The Office of Budgetary Responsibility (OBR) makes a point in its Fiscal Risk Report today that ought to be obvious and yet which hardly ever seems to feature in debate over the public finances and ‘austerity’. It is virtually certain that sooner or later the UK economy will suffer another recession which will cause tax receipts to sink, welfare payments to grow and so quickly reverse any progress that has been made in closing the deficit.      

In fact, you can pencil in that recession for sooner rather than later. The risk of a recession in any five year period, calculates the OBR, is as high as one in two. And when recession strikes, it will have a rapid and very severe effect on the public finances. Three out of the four last recessions, it says, have resulted in a deficit equivalent to 6 per cent of GDP.

Predictably enough, the Guardian’s coverage of the OBR report worked in the word ‘Brexit’. The report does mention Brexit as an additional risk to the economy, but there is nothing in the above statistic that relates to Brexit.

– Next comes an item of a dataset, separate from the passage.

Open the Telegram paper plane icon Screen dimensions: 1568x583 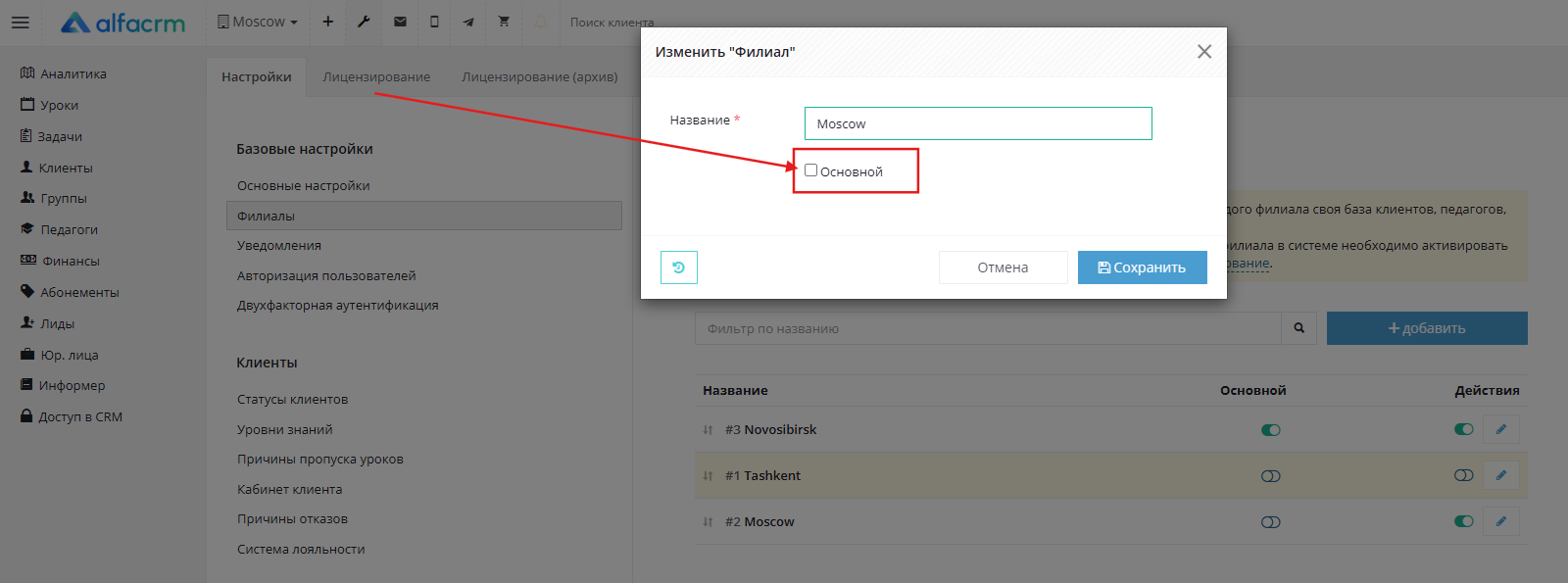point(468,22)
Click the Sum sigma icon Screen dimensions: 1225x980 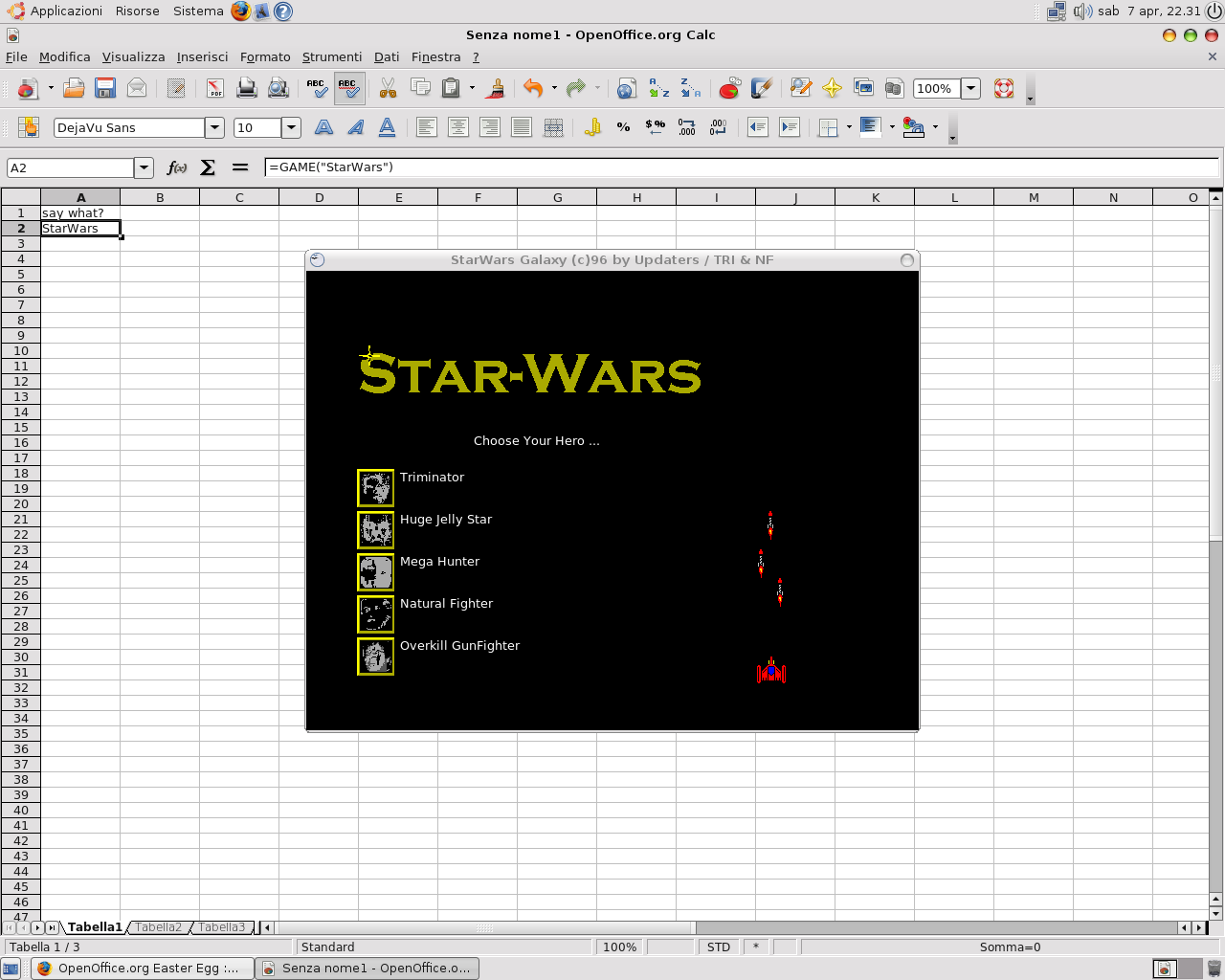coord(208,167)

The 50 per cent risk of a recession in any one five year period stands regardless of Brexit. It is a probability based on observation of the economic past. Like it or not, recessions are endemic to the economic system and no government – least of all Gordon Brown with his ‘end to boom and bust’ – has ever found a way of averting that risk.


Yet the risk of recessions never seems to feature in the Treasury’s fantasy predictions trotted out by the Chancellor every Budget time – just a picture of an ever-expanding economy galloping up to and over the five year horizon. No wonder every recession seems to catch the government by surprise.

The skill of a Chancellor lies not in dreaming up some excuse why the economic cycle is dead but to put the public finances in such a position that they will be able to cope with the inevitable. This requires pretty thorough discipline. It is sobering to think that the Conservative government went into the 1990 recession with a significant budget surplus of 1.7 per cent of GDP – yet still ended up, by 1994, with a deficit of 5.1 per cent of GDP which took the rest of the decade to close. Gordon Brown, who was already running a deficit of 0.54 per cent of GDP in 2007, had no chance of averting a severe budgetary crisis – by 2010 the deficit was 6.5 per cent of GDP.    

It is now eight years since the end of the last recession. We have survived one 5 year period without a recession and are well into the second 5 year period. It is hard to come to any other conclusion than that the government should by now be running a healthy surplus. Instead we have a deficit of 2.6 per cent. As things stand, come a recession and the public finances are likely to be plunged into an even deeper hole than they were in 2010 – and with a far bigger national debt to boot.

And yet debate seems to revolve around how best the government can loosen the purse strings a little in order to satisfy a public which is ‘weary of austerity’. To adapt the old wisdom, the Chancellor is not only failing to fix the roof while the sun shines – he actually contemplating taking off some more tiles.